** Given data **
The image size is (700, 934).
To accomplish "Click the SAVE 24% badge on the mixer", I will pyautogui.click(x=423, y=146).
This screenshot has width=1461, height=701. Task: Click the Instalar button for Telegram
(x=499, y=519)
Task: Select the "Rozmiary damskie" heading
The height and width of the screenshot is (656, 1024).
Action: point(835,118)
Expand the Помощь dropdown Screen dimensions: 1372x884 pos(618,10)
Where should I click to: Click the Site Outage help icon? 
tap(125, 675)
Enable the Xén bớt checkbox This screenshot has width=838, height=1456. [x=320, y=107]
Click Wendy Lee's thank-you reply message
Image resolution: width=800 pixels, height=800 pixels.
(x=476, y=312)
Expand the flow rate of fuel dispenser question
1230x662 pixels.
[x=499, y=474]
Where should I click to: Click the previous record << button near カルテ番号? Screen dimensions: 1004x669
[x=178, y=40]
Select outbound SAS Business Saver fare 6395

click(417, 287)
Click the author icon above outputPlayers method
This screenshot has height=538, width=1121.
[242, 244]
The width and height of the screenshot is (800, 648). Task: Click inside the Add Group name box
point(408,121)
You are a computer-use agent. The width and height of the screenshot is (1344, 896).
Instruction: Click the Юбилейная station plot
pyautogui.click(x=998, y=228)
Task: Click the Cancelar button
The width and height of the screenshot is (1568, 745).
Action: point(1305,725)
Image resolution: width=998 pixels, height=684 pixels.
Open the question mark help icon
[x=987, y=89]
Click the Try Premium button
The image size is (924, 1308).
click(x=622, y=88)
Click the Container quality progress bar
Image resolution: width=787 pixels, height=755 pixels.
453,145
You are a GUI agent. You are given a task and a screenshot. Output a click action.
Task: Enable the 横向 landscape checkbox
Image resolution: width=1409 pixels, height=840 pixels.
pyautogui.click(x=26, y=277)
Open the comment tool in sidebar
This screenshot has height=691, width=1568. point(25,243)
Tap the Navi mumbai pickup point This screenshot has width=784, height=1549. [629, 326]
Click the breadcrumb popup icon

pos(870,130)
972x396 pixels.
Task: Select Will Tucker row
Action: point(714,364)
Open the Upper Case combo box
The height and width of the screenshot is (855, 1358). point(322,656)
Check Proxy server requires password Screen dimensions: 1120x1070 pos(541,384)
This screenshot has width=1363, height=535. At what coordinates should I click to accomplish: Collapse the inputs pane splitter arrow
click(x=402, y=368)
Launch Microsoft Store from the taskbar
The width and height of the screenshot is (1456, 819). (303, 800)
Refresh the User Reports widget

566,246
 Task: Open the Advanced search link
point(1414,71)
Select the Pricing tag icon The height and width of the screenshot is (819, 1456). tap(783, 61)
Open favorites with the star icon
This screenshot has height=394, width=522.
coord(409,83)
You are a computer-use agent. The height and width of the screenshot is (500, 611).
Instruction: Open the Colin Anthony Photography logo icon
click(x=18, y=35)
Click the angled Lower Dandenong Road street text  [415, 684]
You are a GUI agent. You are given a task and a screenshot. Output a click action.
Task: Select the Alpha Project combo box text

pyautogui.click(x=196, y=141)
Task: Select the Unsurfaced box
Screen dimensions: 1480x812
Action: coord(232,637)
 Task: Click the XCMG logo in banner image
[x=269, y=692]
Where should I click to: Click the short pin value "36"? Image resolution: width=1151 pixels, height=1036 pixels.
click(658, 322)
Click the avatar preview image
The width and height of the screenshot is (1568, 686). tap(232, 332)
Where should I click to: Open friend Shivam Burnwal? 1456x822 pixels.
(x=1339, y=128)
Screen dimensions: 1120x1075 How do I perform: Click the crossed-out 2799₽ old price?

** Stated problem **
Copy all of the records above word for word, without changing anything.

** Solved exercise **
The image size is (700, 934).
To accomplish "Click the SAVE 24% badge on the mixer", I will pyautogui.click(x=423, y=146).
This screenshot has width=1461, height=701. Task: Click the Instalar button for Telegram
(x=499, y=519)
Task: Select the "Rozmiary damskie" heading
The height and width of the screenshot is (656, 1024).
Action: point(835,118)
Expand the Помощь dropdown Screen dimensions: 1372x884 pos(618,10)
Where should I click to: Click the Site Outage help icon? 
tap(125, 675)
Enable the Xén bớt checkbox This screenshot has width=838, height=1456. [x=320, y=107]
Click Wendy Lee's thank-you reply message
Image resolution: width=800 pixels, height=800 pixels.
(x=476, y=312)
Expand the flow rate of fuel dispenser question
1230x662 pixels.
[x=499, y=474]
Where should I click to: Click the previous record << button near カルテ番号? Screen dimensions: 1004x669
[x=178, y=40]
Select outbound SAS Business Saver fare 6395

click(417, 287)
Click the author icon above outputPlayers method
This screenshot has height=538, width=1121.
[242, 244]
The width and height of the screenshot is (800, 648). Task: Click inside the Add Group name box
point(408,121)
You are a computer-use agent. The width and height of the screenshot is (1344, 896).
Instruction: Click the Юбилейная station plot
pyautogui.click(x=998, y=228)
Task: Click the Cancelar button
The width and height of the screenshot is (1568, 745).
Action: point(1305,725)
Image resolution: width=998 pixels, height=684 pixels.
Open the question mark help icon
[x=987, y=89]
Click the Try Premium button
The image size is (924, 1308).
click(x=622, y=88)
Click the Container quality progress bar
Image resolution: width=787 pixels, height=755 pixels.
453,145
You are a GUI agent. You are given a task and a screenshot. Output a click action.
Task: Enable the 横向 landscape checkbox
Image resolution: width=1409 pixels, height=840 pixels.
pyautogui.click(x=26, y=277)
Open the comment tool in sidebar
This screenshot has height=691, width=1568. point(25,243)
Tap the Navi mumbai pickup point This screenshot has width=784, height=1549. [629, 326]
Click the breadcrumb popup icon

pos(870,130)
972x396 pixels.
Task: Select Will Tucker row
Action: point(714,364)
Open the Upper Case combo box
The height and width of the screenshot is (855, 1358). point(322,656)
Check Proxy server requires password Screen dimensions: 1120x1070 pos(541,384)
This screenshot has width=1363, height=535. At what coordinates should I click to accomplish: Collapse the inputs pane splitter arrow
click(x=402, y=368)
Launch Microsoft Store from the taskbar
The width and height of the screenshot is (1456, 819). (303, 800)
Refresh the User Reports widget

566,246
 Task: Open the Advanced search link
point(1414,71)
Select the Pricing tag icon The height and width of the screenshot is (819, 1456). tap(783, 61)
Open favorites with the star icon
This screenshot has height=394, width=522.
coord(409,83)
You are a computer-use agent. The height and width of the screenshot is (500, 611).
Instruction: Open the Colin Anthony Photography logo icon
click(x=18, y=35)
Click the angled Lower Dandenong Road street text  [415, 684]
You are a GUI agent. You are given a task and a screenshot. Output a click action.
Task: Select the Alpha Project combo box text

pyautogui.click(x=196, y=141)
Task: Select the Unsurfaced box
Screen dimensions: 1480x812
Action: coord(232,637)
 Task: Click the XCMG logo in banner image
[x=269, y=692]
Where should I click to: Click the short pin value "36"? Image resolution: width=1151 pixels, height=1036 pixels.
click(658, 322)
Click the avatar preview image
The width and height of the screenshot is (1568, 686). tap(232, 332)
Where should I click to: Open friend Shivam Burnwal? 1456x822 pixels.
(x=1339, y=128)
Screen dimensions: 1120x1075 How do I perform: Click the crossed-out 2799₽ old price?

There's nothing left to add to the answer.